Para nosotros, en El Salvador, Mandela es también un verdadero ejemplo. Podemos tener la tentación de equiparar situaciones entre nuestro país y Sudáfrica. Pero el tema, más allá de las tragedias humanas que también vivimos, es el de la dignidad humana. Un tema que aunque generó luchas nobles en nuestra tierra, parece ahora sepultado —al menos, parcialmente— en el olvido. Los golpes sistemáticos que se dan a la dignidad humana tanto desde estructuras institucionales como desde decisiones políticas apenas nos conmueven. Nos conformamos fácilmente con esos salarios mínimos tan radicalmente ofensivos para la dignidad del trabajador, y nos quedamos tan tranquilos al ver que incluso miembros de sindicatos avalan la ofensa. Leemos el informe de la relatora de la ONU sobre el sistema judicial salvadoreño y miramos hacia otra parte.

Gritamos contra el crimen, pero no nos preocupa que el número de los delitos graves que debería atender cada fiscal, si se les repartiera la totalidad de estos, ronde los 200. Justificamos la injusticia diciendo que somos un país pobre y que no se le puede dar a la gente lo que no hay. Pero tenemos salarios de Primer Mundo conviviendo alegremente con salarios de Tercer Mundo. Permanecen sin ser tocados, desde hace demasiados años, dos sistemas públicos de salud oficiales, segregando a la inmensa mayoría, los más pobres, de la clase media. Y se mantienen también en la práctica dos líneas de educación no organizadas estructuralmente desde el Estado, pero igualmente segregacionistas y excluyentes. Se hacen esfuerzos positivos, hay que reconocerlo, pero conservamos estructuras en campos tan básicos como la salud y la educación que son claramente segregacionistas y fuerzan un rumbo del desarrollo desigual y demasiado favorable al que tiene más.

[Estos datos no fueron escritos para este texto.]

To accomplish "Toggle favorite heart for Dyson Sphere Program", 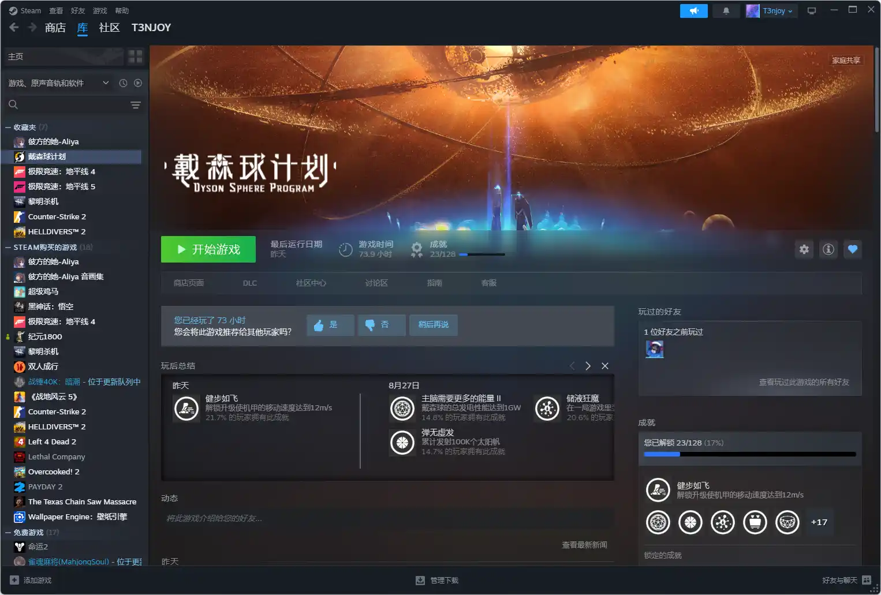I will point(852,249).
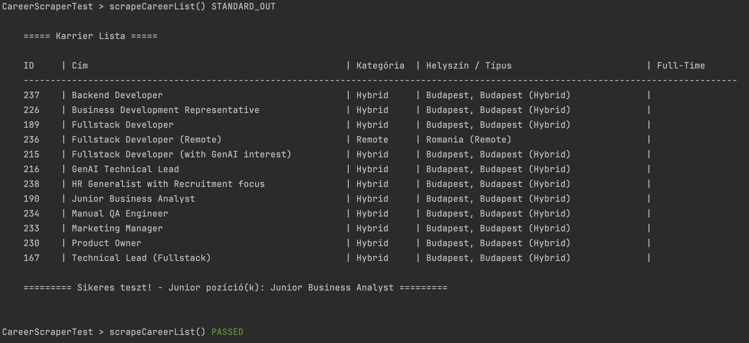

Es cierto que Mandela no resolvió todos los problemas de Sudáfrica. Pero supo gobernar y unificar un país dividido, darle un sueño, esperanzarlo. Y sobre todo, romper una estructura terriblemente fuerte, la segregación racial, desde el diálogo abierto incluso con un enemigo aparentemente irreconciliable y con mucho más poder material. Supo poner en la balanza de la política el poder moral de quien tiene la razón. Y es en esa dimensión donde los políticos deben poner su fuerza. Hay ideas que son simple y sencillamente conclusiones ancladas en la dignidad humana y que no admiten réplica. Es imposible justificar salarios públicos de cuarenta o cincuenta veces el salario mínimo. Como es imposible también, en un país con las necesidades de El Salvador, justificar un impuesto sobre la renta cuyo tope sea el 25%.

Si queremos desarrollo, además de todas las reformas estructurales, invertir en la gente, crear puestos de trabajo, etc., debemos preocuparnos también por una ética pública que devuelva dignidad a la política. Poner fuerza moral en la política es reforzar la conciencia de las mayorías. Si los puestos políticos determinan ventajas, comodidad y vida fácil, la conciencia de nuestros pueblos difícilmente crece. La ley del sálvese quien pueda se impone con mayor facilidad allí donde quienes deberían ser servidores públicos se sirven a sí mismos de lo público, y con cuchara grande. Desarrollo y corrupción es un binomio incompatible. Reforzar la ética en la política es devolver esperanza a los pueblos. Eso hizo Nelson Mandela y eso estuvo en la base de su victoria, que fue moral antes que política.